The fact that the people of four states, comprising over 12 percent of the entire population of the country, will be represented for the next two years by someone they did not elect is contrary to the purpose of the 17th Amendment, which provides for the direct election of Senators. That is not to say that people appointed to Senate seats are not capable of serving, or will not do so honorably. I have no reason to question the fitness for office of any of the most recent appointees, and I look forward to working with them. But people who want to be a U.S. Senator should have to make their case to the people whom they want to represent, not just the occupant of the governor’s mansion. And the voters should choose them in the time-honored way that they choose the rest of the Congress of the United States.

This proposal is not simply a response to these latest cases. Those cases have simply confirmed my longstanding view that Senate appointments by state governors are an unfortunate relic of the time when state legislatures elected U.S. Senators. This system was replaced by direct elections by the citizens of each state following the ratification of the 17th Amendment in 1913. Direct election of Senators was championed by the great progressive Bob La Follette, who served as Wisconsin’s Governor and a U.S. Senator.
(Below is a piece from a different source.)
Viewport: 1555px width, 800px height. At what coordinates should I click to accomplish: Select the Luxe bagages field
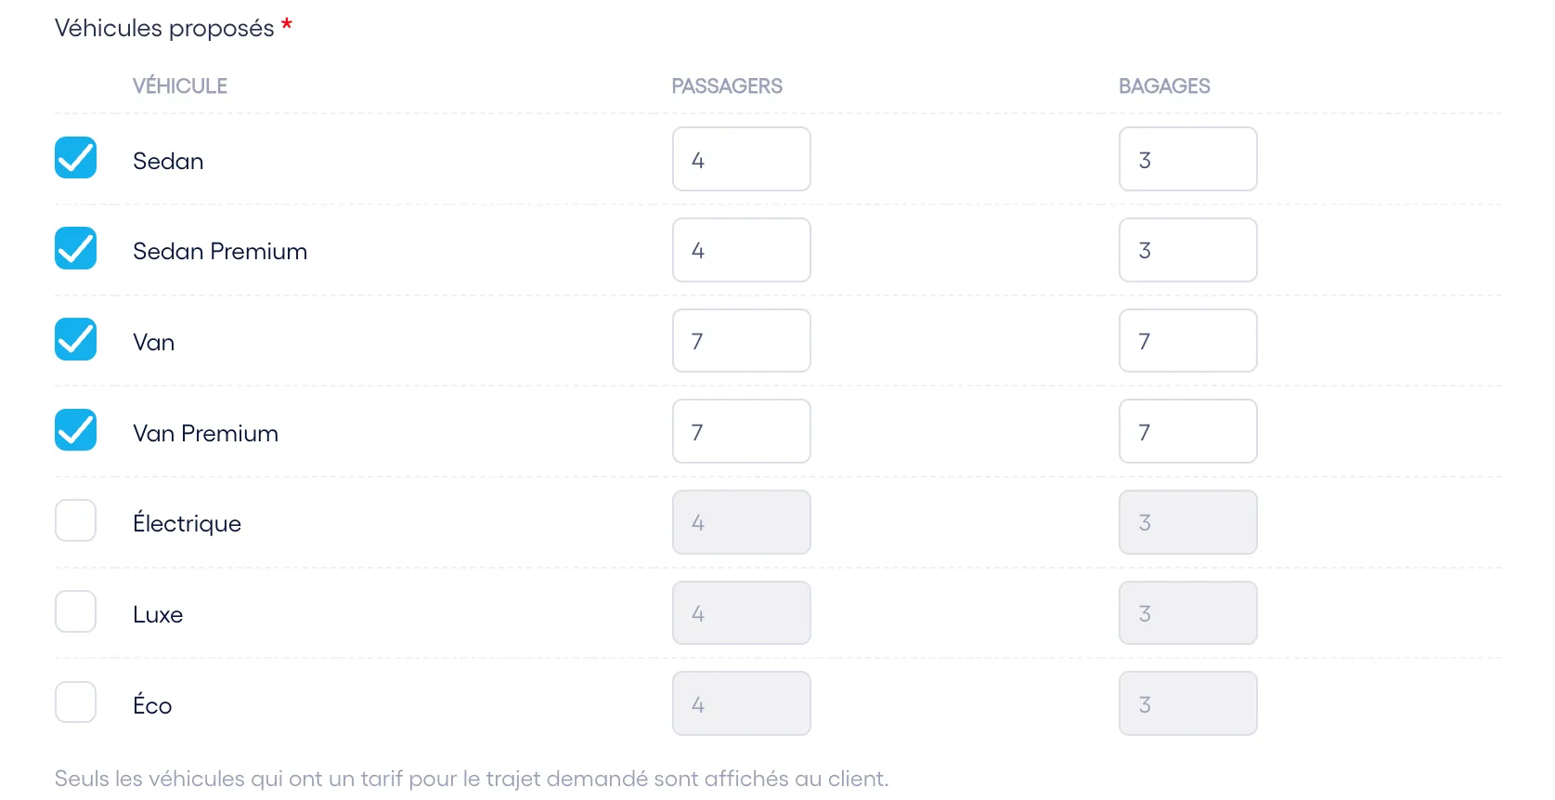pos(1188,613)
Indeed, my state of Wisconsin is now one of only three states (Oregon and Massachusetts are the others) that require a special election to fill a Senate vacancy. But the vast majority of states still rely on the appointment system. Changing this system state by state would be a long and difficult process, particularly since Governors have the power to veto state statutes that would take this power away from them. We need to finish the job started by La Follette and other reformers nearly a century ago. Nobody can represent the people in the House of Representatives without the approval of the voters. The same should be true for the Senate.

I think this makes a lot of sense, and even if it never gets officially ratified, I think Feingold’s actions may spur more states to change their own processes. For what it’s worth, I think Texas’ process of an appointment followed by a special election on the next uniform election date is good enough for these purposes. I’d rather have someone in office for the few months it takes for the next election date to roll around than have only one Senator represent the state. But clearly a two-year appointment, however well-intentioned and however well-qualified the appointee may be, just doesn’t cut it any more. I hope this proposal gets plenty of traction.